In computer networking, IP address spoofing or IP spoofing is the creation of Internet Protocol (IP) packets with a false source IP address, for the purpose of impersonating another computing system.

==Background==
The basic protocol for sending data over the Internet and many other computer networks is the Internet Protocol (IP). The protocol specifies that each IP packet must have a header which contains (among other things) the IP address of the sender of the packet, the source IP address. The source IP address is normally the address that the packet was sent from, but the sender's address in the header can be altered so that, to the recipient, it appears that the packet came from another source.

The protocol requires the receiving computer to send back a response to the source IP address; therefore, spoofing is mainly used when the sender can anticipate the network response or does not care about the response.

The source IP address provides only limited information about the sender. It may provide general information on the region, city and town from which the packet was sent. It does not provide information on the identity of the sender or the computer being used.

==Applications==
IP address spoofing involving the use of a trusted IP address can be used by network intruders to overcome network security measures, such as authentication based on IP addresses. This type of attack is most effective where trust relationships exist between machines. For example, it is common on some corporate networks to have internal systems trust each other, so that users can log in without a username or password, provided they are connecting from another machine on the internal network, which would require them to be already logged in. By spoofing a connection from a trusted machine, an attacker on the same network may be able to access the target machine without authentication.

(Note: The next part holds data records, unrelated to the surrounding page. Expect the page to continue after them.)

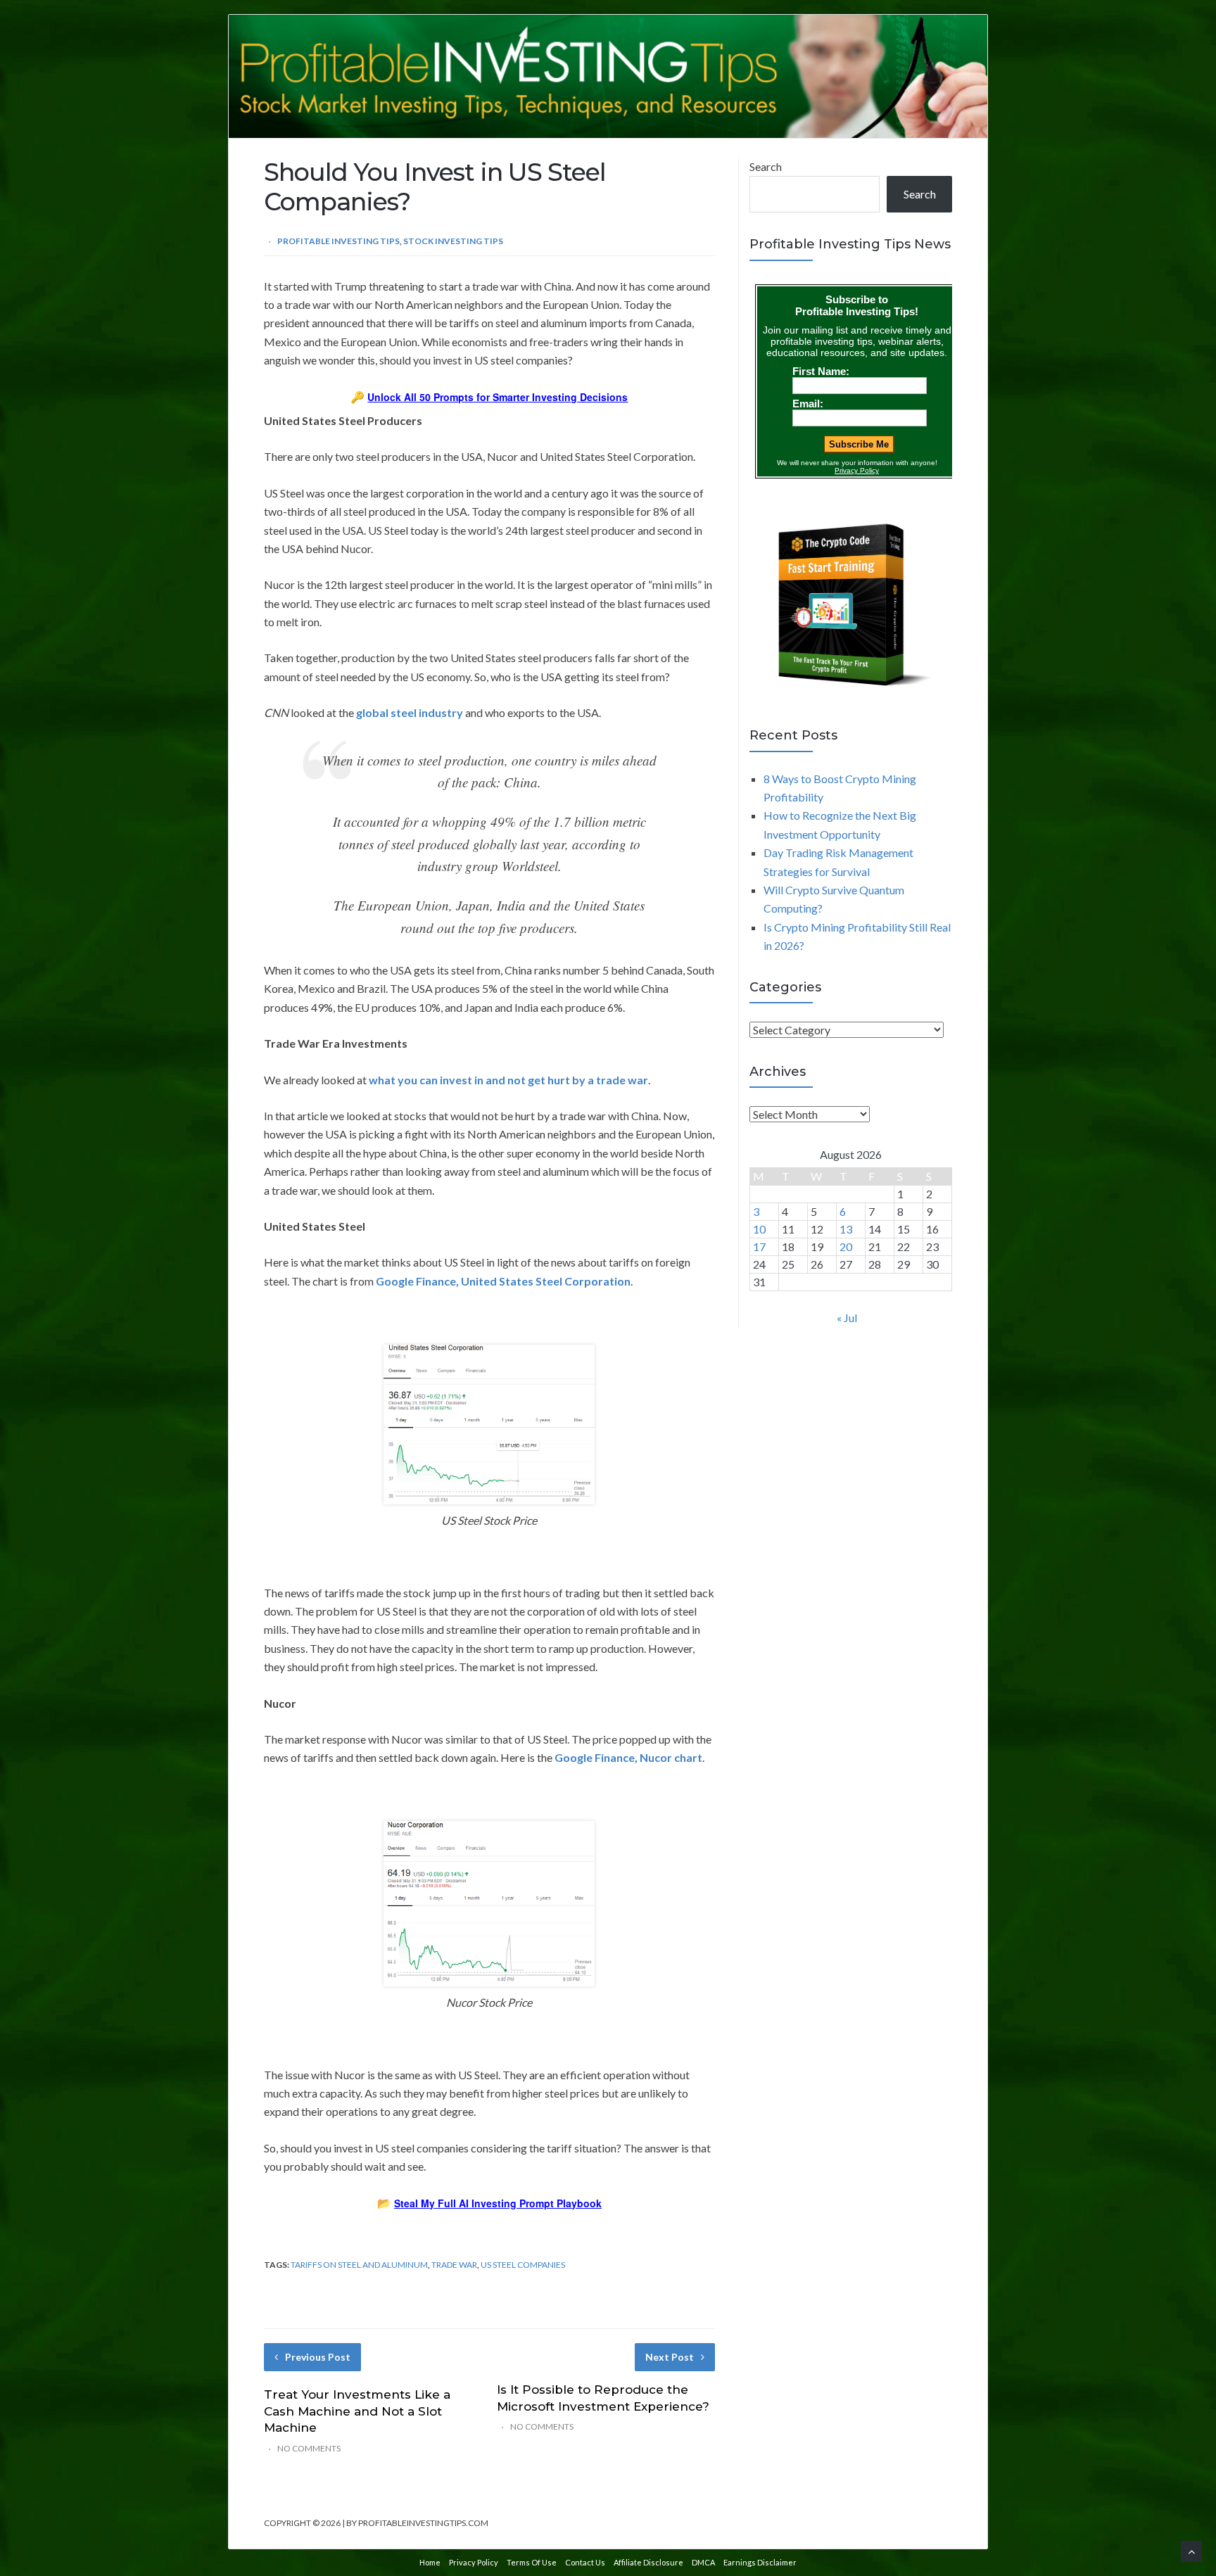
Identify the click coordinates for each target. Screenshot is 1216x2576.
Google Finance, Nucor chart (628, 1757)
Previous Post (317, 2357)
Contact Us (585, 2562)
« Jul (847, 1317)
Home (430, 2562)
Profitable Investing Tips (338, 241)
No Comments (309, 2448)
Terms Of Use (532, 2562)
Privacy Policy (473, 2562)
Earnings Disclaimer (760, 2562)
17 (759, 1246)
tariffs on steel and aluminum (359, 2264)
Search (765, 166)
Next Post (669, 2357)
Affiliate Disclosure (648, 2562)
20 (846, 1246)
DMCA (703, 2562)
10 (759, 1229)
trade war (454, 2264)
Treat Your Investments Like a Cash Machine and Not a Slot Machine (357, 2411)
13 (846, 1229)
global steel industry (409, 712)
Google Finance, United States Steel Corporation (503, 1281)
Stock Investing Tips (453, 241)
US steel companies (523, 2264)
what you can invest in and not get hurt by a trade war (508, 1079)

IP address spoofing is most frequently used in denial-of-service attacks, where the objective is to flood the target with an overwhelming volume of traffic, and the attacker does not care about receiving responses to the attack packets. Packets with spoofed IP addresses are more difficult to filter since each spoofed packet appears to come from a different address, and they hide the true source of the attack. Denial-of-service attacks that use spoofing typically randomly choose addresses from the entire IP address space, though more sophisticated spoofing mechanisms might avoid non-routable addresses or unused portions of the IP address space. The proliferation of large botnets makes spoofing less important in denial-of-service attacks, but attackers typically have spoofing available as a tool, if they want to use it, so defenses against denial-of-service attacks that rely on the validity of the source IP address in attack packets might have trouble with spoofed packets.

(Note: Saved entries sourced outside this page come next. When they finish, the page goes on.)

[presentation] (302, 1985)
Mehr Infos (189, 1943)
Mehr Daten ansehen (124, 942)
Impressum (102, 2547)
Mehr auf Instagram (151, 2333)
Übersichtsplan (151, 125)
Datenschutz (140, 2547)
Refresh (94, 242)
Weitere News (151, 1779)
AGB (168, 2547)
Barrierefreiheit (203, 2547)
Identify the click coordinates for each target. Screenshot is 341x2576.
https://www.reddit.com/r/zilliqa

In DDoS attacks, the attacker may decide to spoof the IP source address to randomly generated addresses, so the victim machine cannot distinguish between the spoofed packets and legitimate packets. The replies would then be sent to random addresses that do not end up anywhere in particular. Such packets-to-nowhere are called the backscatter, and there are network telescopes monitoring backscatter to measure the statistical intensity of DDoS attacks on the internet over time.

===Reflection and amplification attacks===
IP address spoofing is a prerequisite for reflection attacks, in which the attacker sends requests with the victim's IP address as the spoofed source to third-party servers, which then send responses to the victim. When the response is substantially larger than the request, the technique is known as an amplification attack. Protocols historically abused for amplification include DNS, NTP, SSDP, and memcached.

==Legitimate uses==
The use of packets with a false source IP address is not always evidence of malicious intent. For example, in performance testing of websites, hundreds or even thousands of "vusers" (virtual users) may be created, each executing a test script against the website under test, in order to simulate what will happen when the system goes "live" and a large number of users log in simultaneously.

Since each user will normally have its own IP address, commercial testing products (such as HP LoadRunner, WebLOAD, and others) can use IP spoofing, allowing each user its own "return address" as well.

IP spoofing is also used in some server-side load balancing. It lets the load balancer spray incoming traffic, but not need to be in the return path from the servers to the client. This saves a networking hop through switches and the load balancer as well as outbound message processing load on the load balancer. Output usually has more packets and bytes, so the savings are significant.

==Services vulnerable to IP spoofing==
Network services that authenticate clients solely by source IP address are inherently vulnerable to spoofing. Historical examples include the Berkeley r-commands suite (rlogin, rsh, rcp), which are now largely deprecated in favour of SSH. Some remote procedure call implementations and any application relying on IP-based access control lists without cryptographic authentication remain susceptible.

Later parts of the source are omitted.